The COVID-19 pandemic has created an added difficulty for many living in these communities. On one hand, the need for CRC screening is clear. Yet venturing out to get screened presents its own risks and the potential of contracting COVID. This reinforces our need to understand and share the screening options available.

Screening Options and Strategies

There are several different options for CRC screening, and they can be divided into two types—stool-based tests and visual/structural tests of the colon and rectum.

Stool-based tests include the fecal immunohistochemical test (known as “FIT”), the guaiac-based fecal occult blood test (“gFOBT”), and a multitargeted stool test. The advantage of each is that it can be performed in the comfort of one’s home, which makes it much easier for patients. The downside is that a positive result will still require a colonoscopy to confirm the possibility of CRC.

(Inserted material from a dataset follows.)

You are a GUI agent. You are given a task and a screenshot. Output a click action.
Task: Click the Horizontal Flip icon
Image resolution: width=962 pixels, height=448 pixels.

Visual/structural tests include flexible sigmoidoscopy, CT colonography (virtual colonoscopy), and colonoscopy. I agree with most experts that the gold standard for CRC screening is colonoscopy, as it enables us to visualize directly the entire colon and rectum region, identify and remove polyps, and biopsy any large masses present. The importance of colonoscopy cannot be overstated, as the test can definitely allow for the removal of polyps—the well-established precursor lesion for CRC. It can also identify CRC at its earliest stages, when the disease can be cured in more than 90% of cases.

So when it is possible, colonoscopy is the preferred method of screening, but stool-based tests can be considered as an initial screen, especially in underserved minority communities where it may be difficult for people to get access to or schedule a colonoscopy. It is clear that a more comprehensive screening strategy will need to be developed for underserved communities, and especially for people under age 50.

This much is clear: CRC screening is absolutely critical for improving patient survival, and expanding its use is a challenge the U.S. healthcare system must meet.